Rewrite the lines below as a JSON list of strings, with each line as its own string and blank lines left out.

EXERCISE MATERIALS:
┄┄┄┄┄┄┄┄┄┄

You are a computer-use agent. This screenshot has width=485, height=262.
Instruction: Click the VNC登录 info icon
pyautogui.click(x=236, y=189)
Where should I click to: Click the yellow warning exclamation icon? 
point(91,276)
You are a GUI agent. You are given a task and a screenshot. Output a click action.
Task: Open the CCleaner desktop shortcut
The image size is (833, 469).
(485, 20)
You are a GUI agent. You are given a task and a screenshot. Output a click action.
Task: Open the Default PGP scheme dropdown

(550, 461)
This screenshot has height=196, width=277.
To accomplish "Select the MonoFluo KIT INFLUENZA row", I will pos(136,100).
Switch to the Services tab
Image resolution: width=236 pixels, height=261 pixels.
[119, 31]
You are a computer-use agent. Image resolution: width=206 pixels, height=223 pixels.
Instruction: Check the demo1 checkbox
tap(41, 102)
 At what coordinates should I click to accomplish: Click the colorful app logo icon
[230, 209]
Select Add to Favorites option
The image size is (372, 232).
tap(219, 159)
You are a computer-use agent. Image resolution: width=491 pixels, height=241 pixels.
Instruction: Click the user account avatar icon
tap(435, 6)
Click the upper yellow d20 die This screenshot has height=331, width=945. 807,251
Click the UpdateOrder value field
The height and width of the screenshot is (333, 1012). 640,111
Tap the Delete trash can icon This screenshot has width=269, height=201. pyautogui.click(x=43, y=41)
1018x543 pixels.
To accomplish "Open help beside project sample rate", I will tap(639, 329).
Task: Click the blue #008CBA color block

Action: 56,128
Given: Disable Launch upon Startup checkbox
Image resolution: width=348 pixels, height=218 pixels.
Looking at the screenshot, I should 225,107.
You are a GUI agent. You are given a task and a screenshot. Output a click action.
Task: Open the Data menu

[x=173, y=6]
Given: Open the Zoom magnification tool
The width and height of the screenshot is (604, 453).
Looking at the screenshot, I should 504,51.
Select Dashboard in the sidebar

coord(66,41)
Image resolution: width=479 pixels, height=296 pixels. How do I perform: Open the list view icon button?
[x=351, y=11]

┄┄┄┄┄┄┄┄┄┄

COMPLETE ANSWER:
[
  "You are a computer-use agent. This screenshot has width=485, height=262.",
  "Instruction: Click the VNC登录 info icon",
  "pyautogui.click(x=236, y=189)",
  "Where should I click to: Click the yellow warning exclamation icon? ",
  "point(91,276)",
  "You are a GUI agent. You are given a task and a screenshot. Output a click action.",
  "Task: Open the CCleaner desktop shortcut",
  "The image size is (833, 469).",
  "(485, 20)",
  "You are a GUI agent. You are given a task and a screenshot. Output a click action.",
  "Task: Open the Default PGP scheme dropdown",
  "(550, 461)",
  "This screenshot has height=196, width=277.",
  "To accomplish \"Select the MonoFluo KIT INFLUENZA row\", I will pos(136,100).",
  "Switch to the Services tab",
  "Image resolution: width=236 pixels, height=261 pixels.",
  "[119, 31]",
  "You are a computer-use agent. Image resolution: width=206 pixels, height=223 pixels.",
  "Instruction: Check the demo1 checkbox",
  "tap(41, 102)",
  " At what coordinates should I click to accomplish: Click the colorful app logo icon",
  "[230, 209]",
  "Select Add to Favorites option",
  "The image size is (372, 232).",
  "tap(219, 159)",
  "You are a computer-use agent. Image resolution: width=491 pixels, height=241 pixels.",
  "Instruction: Click the user account avatar icon",
  "tap(435, 6)",
  "Click the upper yellow d20 die This screenshot has height=331, width=945. 807,251",
  "Click the UpdateOrder value field",
  "The height and width of the screenshot is (333, 1012). 640,111",
  "Tap the Delete trash can icon This screenshot has width=269, height=201. pyautogui.click(x=43, y=41)",
  "1018x543 pixels.",
  "To accomplish \"Open help beside project sample rate\", I will tap(639, 329).",
  "Task: Click the blue #008CBA color block",
  "Action: 56,128",
  "Given: Disable Launch upon Startup checkbox",
  "Image resolution: width=348 pixels, height=218 pixels.",
  "Looking at the screenshot, I should 225,107.",
  "You are a GUI agent. You are given a task and a screenshot. Output a click action.",
  "Task: Open the Data menu",
  "[x=173, y=6]",
  "Given: Open the Zoom magnification tool",
  "The width and height of the screenshot is (604, 453).",
  "Looking at the screenshot, I should 504,51.",
  "Select Dashboard in the sidebar",
  "coord(66,41)",
  "Image resolution: width=479 pixels, height=296 pixels. How do I perform: Open the list view icon button?",
  "[x=351, y=11]"
]